_Exercise tasks_:
a: Name every person mentioned in the "Early political activity" section of the text on the Essex Junto.
b: Carry the Essex Junto text forward past its final sentence with a further paragraph or two in the same encyclopedic style.

_Text segment_:
----------
The Essex Junto was a powerful group of New England Federalist Party lawyers, merchants, and politicians, so called because many in the original group were from Essex County, Massachusetts.

Origins and definition 
The term was coined as an invective by John Hancock in 1778 to describe the main opponents of a proposed constitution on Massachusetts. The proposed constitution was rejected by the people; the state adopted the Massachusetts Constitution in 1780. John Adams is also frequently credited with the use of the name.

Some politicians identified with the Essex Junto were Timothy Pickering, George Cabot, Fisher Ames, Francis Dana, Nathan Dane, Benjamin Goodhue, Stephen Higginson, Jonathan Jackson, John Lowell, Israel Thorndike, and Theophilus Parsons.

Early political activity 
The group supported Alexander Hamilton and a group of Massachusetts radicals led by Timothy Pickering that agitated for the dissolution of the Union or for New England's secession. When Hamilton was recruited to the plot to secede New England from the Union, he rejected the offer. Consequently, the Essex Junto tried to gain the support of Aaron Burr, who accepted the offer.
----------
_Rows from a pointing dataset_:
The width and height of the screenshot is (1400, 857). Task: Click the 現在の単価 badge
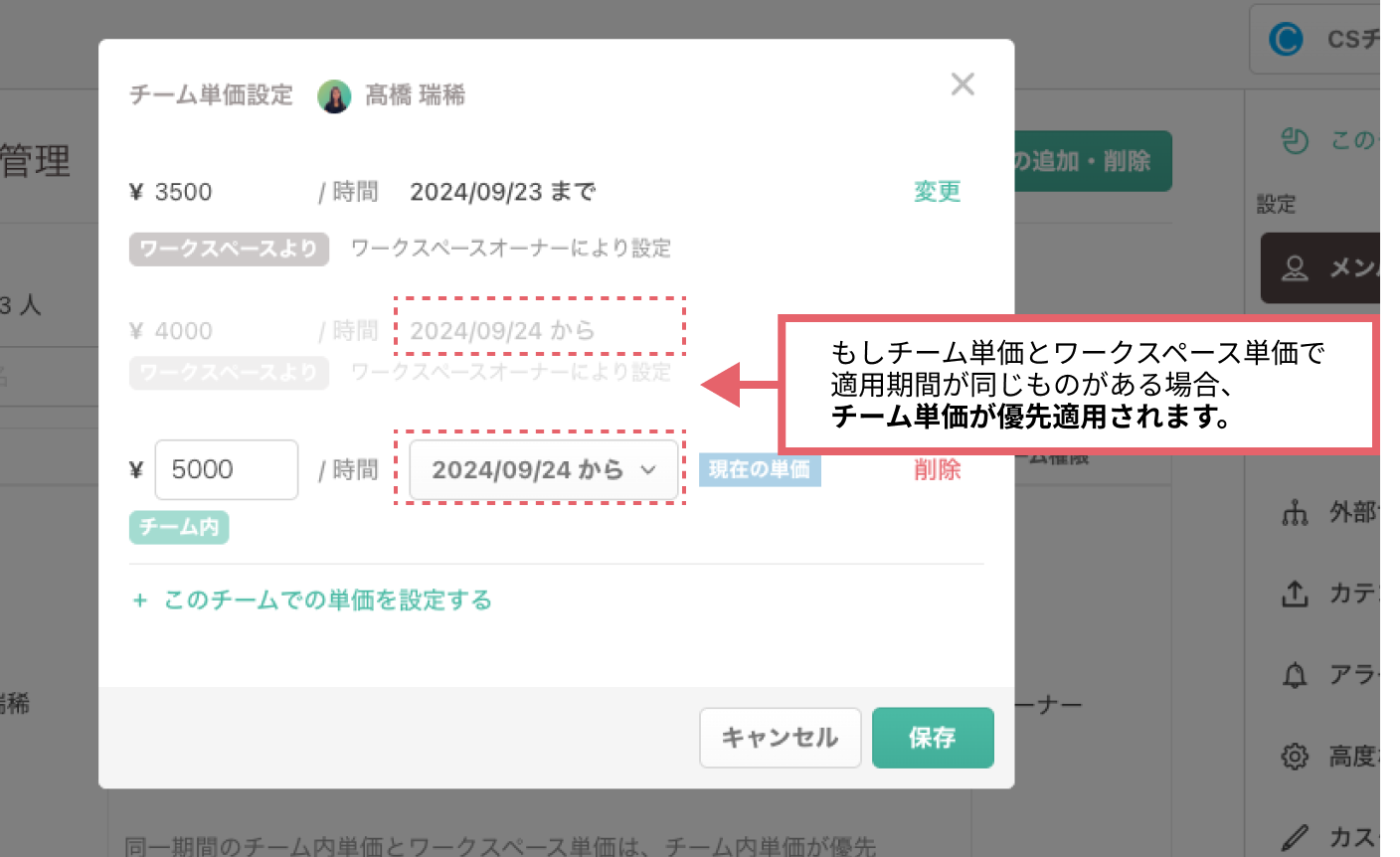[760, 469]
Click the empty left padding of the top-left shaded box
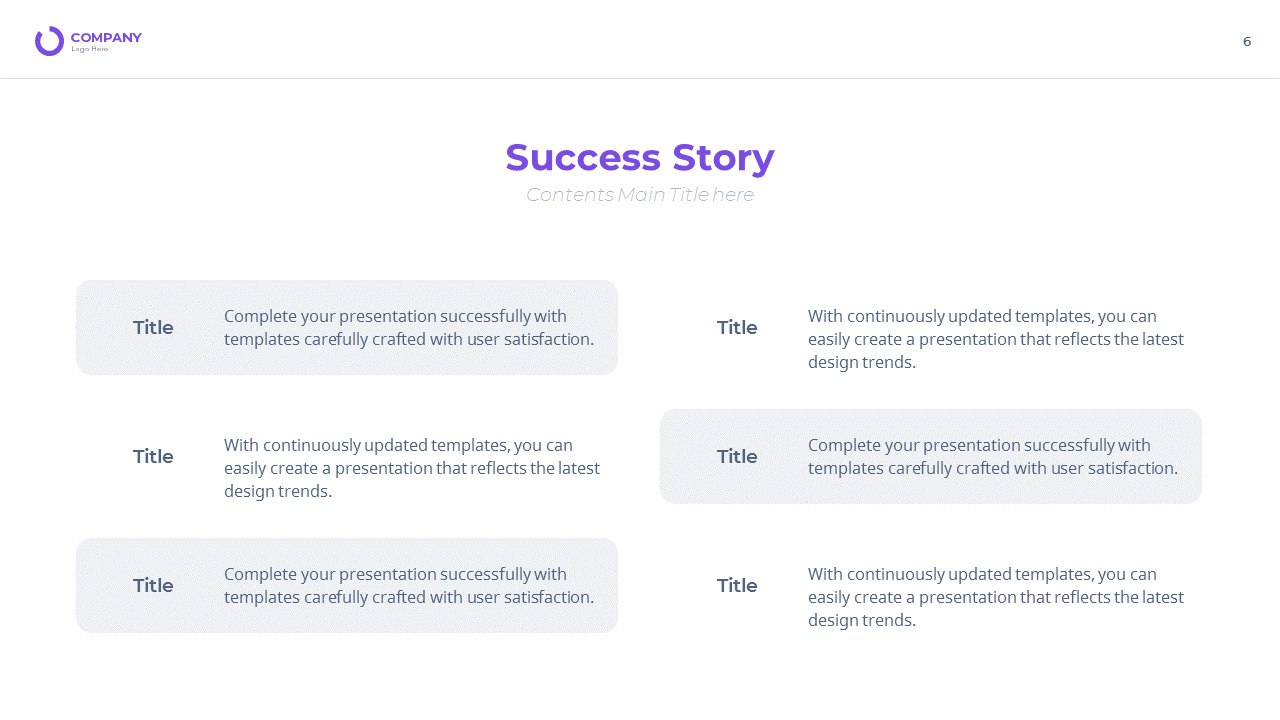1280x720 pixels. click(x=104, y=327)
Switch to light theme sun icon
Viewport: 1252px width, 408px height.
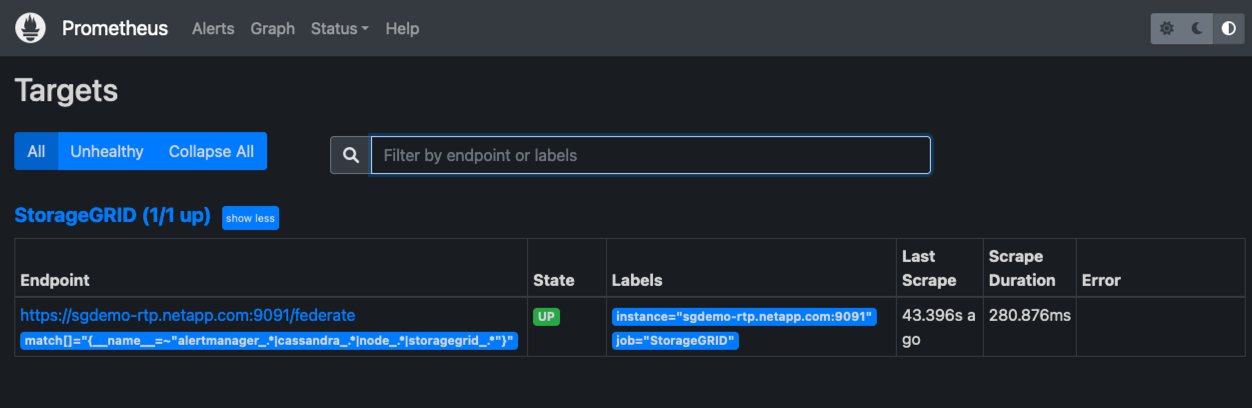[x=1166, y=29]
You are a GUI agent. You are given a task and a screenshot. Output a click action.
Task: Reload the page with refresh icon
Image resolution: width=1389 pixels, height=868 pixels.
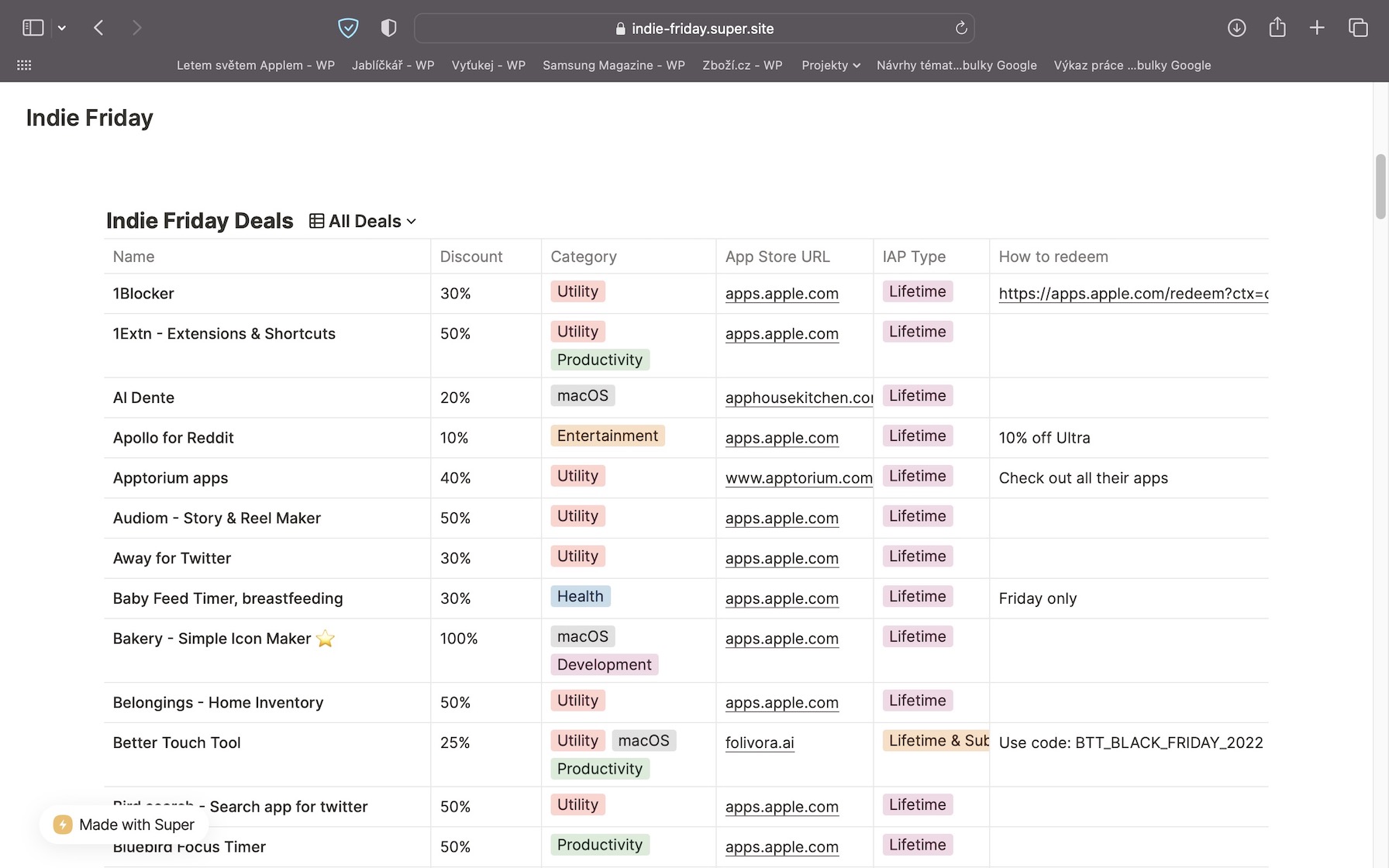pyautogui.click(x=961, y=28)
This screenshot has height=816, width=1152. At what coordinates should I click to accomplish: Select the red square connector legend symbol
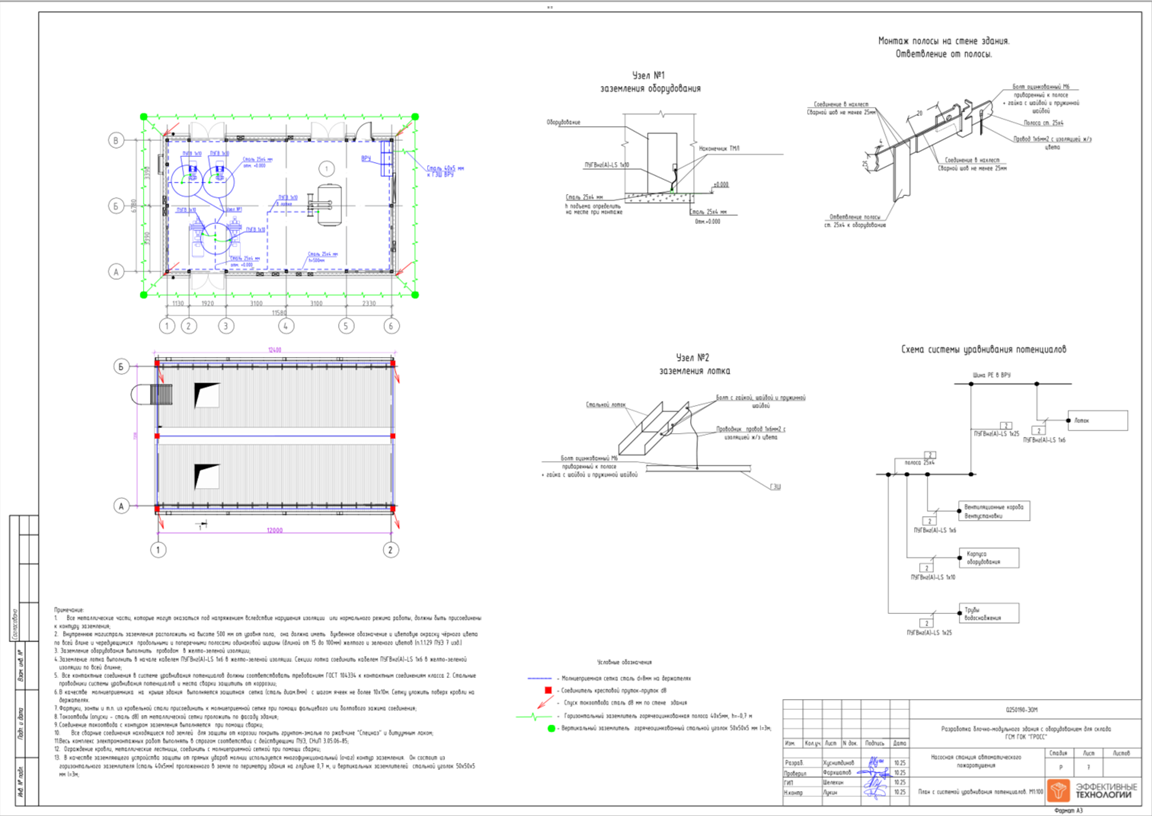pyautogui.click(x=547, y=690)
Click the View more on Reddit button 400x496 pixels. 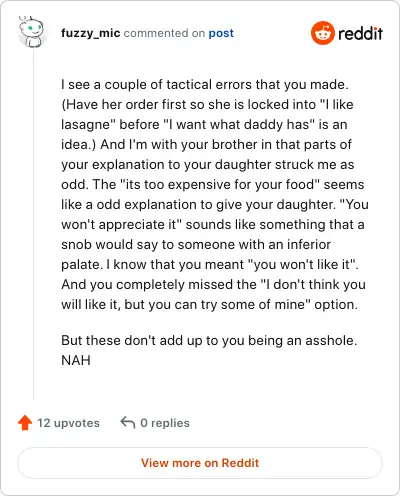pos(200,463)
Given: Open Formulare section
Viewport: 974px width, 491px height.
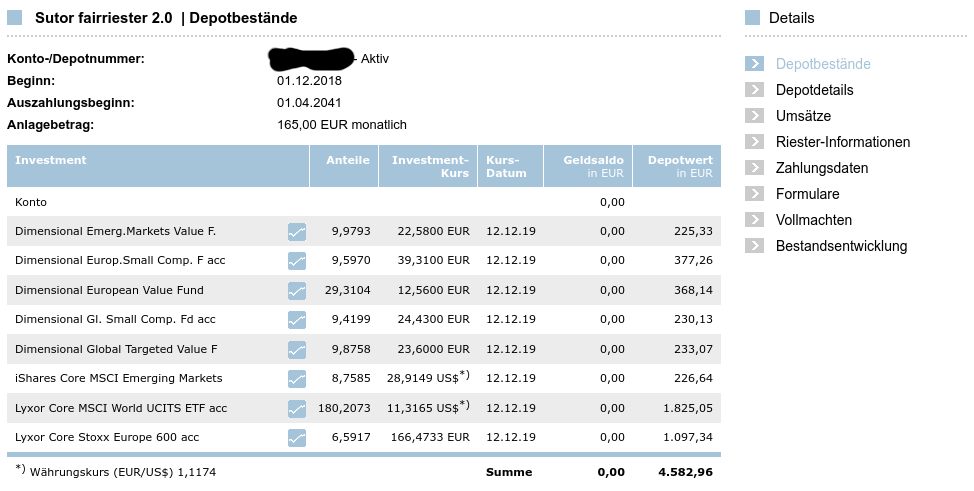Looking at the screenshot, I should pyautogui.click(x=807, y=194).
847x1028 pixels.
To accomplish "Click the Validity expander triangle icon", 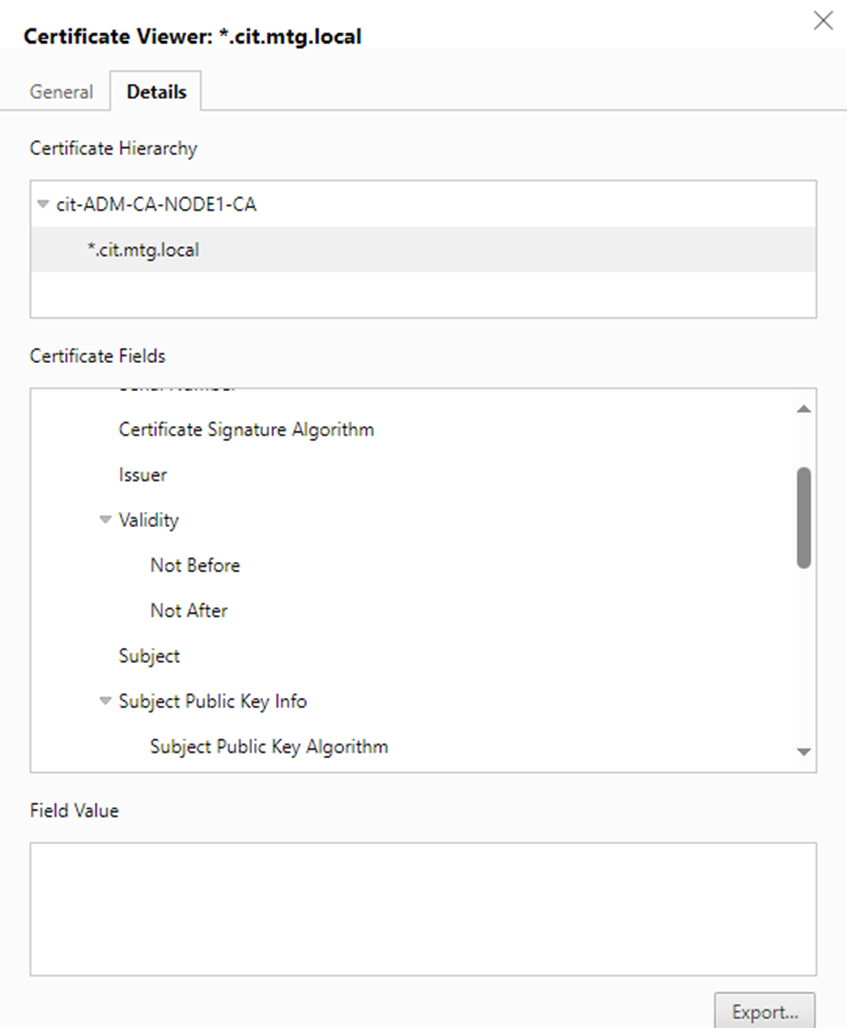I will click(x=105, y=520).
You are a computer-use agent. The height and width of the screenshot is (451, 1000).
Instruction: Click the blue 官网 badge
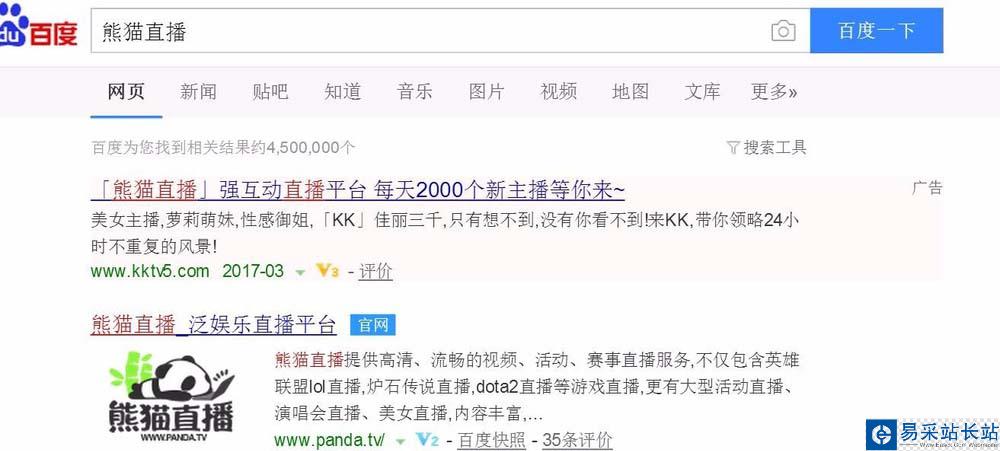coord(373,325)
----------
_In response_:
a: Alexander Hamilton, Timothy Pickering, Aaron Burr

b:
War of 1812 
During the War of 1812, the Junto was called "Blue Lights" because of the common belief and reports from the US Navy that they would shine blue lights to alert the British blockading ships of escaping American ships or to alert British ships to come ashore and carry out illegal trade. It supported the Hartford Convention's disaffection with the War of 1812, but the claim that it seriously proposed secession of New England is not considered historically accurate.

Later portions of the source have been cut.